MEC quer ampliar Pé-de-Meia a todo o ensino médio
Foto: Tânia Rêgo/Agência Brasil

O Ministério da Educação (MEC) pretende ampliar o programa Pé-de-Meia para todos os estudantes do ensino médio da rede pública a partir de 2026. A proposta foi anunciada nesta sexta-feira (11) pelo ministro Camilo Santana, durante a divulgação dos resultados do Indicador Criança Alfabetizada 2024.

Segundo o ministro, a universalização do programa exigirá um acréscimo de R$ 5 bilhões no orçamento federal. Para viabilizar a medida, Camilo Santana afirmou que tem buscado apoio no Congresso Nacional, com conversas diretas com os presidentes da Câmara, do Senado e com a Comissão de Educação.

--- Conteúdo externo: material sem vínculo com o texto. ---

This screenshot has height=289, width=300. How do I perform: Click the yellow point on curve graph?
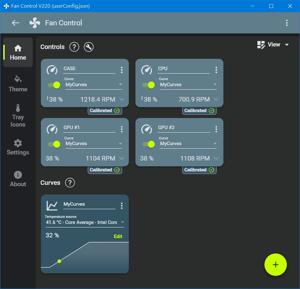coord(59,261)
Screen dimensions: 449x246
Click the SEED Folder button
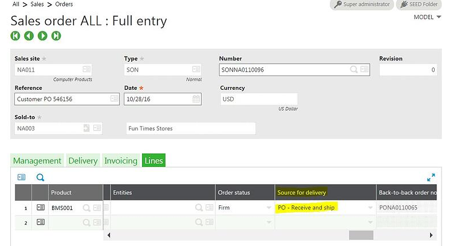point(420,5)
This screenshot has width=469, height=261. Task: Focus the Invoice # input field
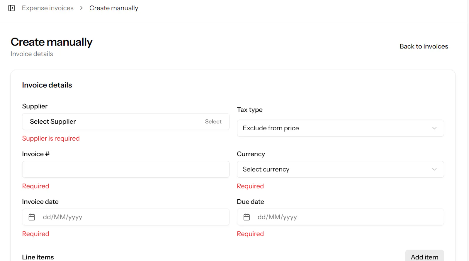pyautogui.click(x=126, y=169)
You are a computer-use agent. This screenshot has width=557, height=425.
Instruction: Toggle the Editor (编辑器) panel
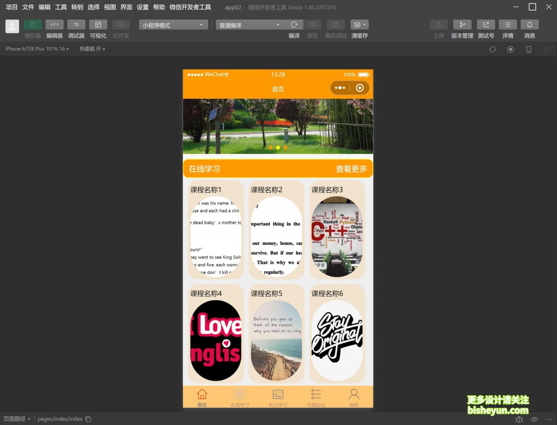[55, 25]
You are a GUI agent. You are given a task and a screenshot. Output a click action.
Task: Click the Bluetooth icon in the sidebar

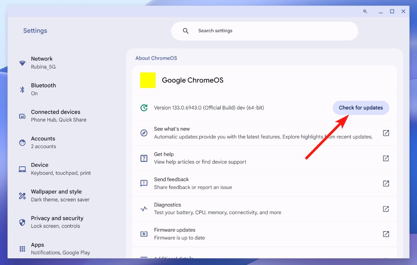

Programa foi expandido ao longo de 2024
Lançado em janeiro de 2024, o Pé-de-Meia começou beneficiando estudantes do ensino médio que já faziam parte do Bolsa Família. No segundo semestre, a iniciativa passou a atender também os alunos inscritos no CadÚnico (Cadastro Único para Programas Sociais), o que ampliou a cobertura do programa de 2,5 milhões para mais de 4 milhões de jovens em menos de um ano.

O programa é uma espécie de poupança educacional que pode render até R$ 9,2 mil ao longo dos três anos do ensino médio, desde que o aluno cumpra requisitos como matrícula, frequência escolar e participação no Enem.

MEC quer alcançar todos os estudantes da rede pública
Atualmente, o critério para acesso ao Pé-de-Meia é a renda familiar per capita registrada no CadÚnico. No entanto, Camilo Santana considera essa delimitação limitada, já que alunos em situação semelhante acabam ficando de fora apenas por pequenas variações de renda.

“Às vezes, a diferença entre um aluno e outro dentro da sala de aula, em relação à renda, é tão pequena que não justificaria deixar um deles sem o benefício”, afirmou o ministro.

A meta do MEC, segundo Camilo, é garantir que todos os estudantes do ensino médio público tenham acesso à poupança educacional, como forma de incentivar a permanência na escola e combater a evasão escolar.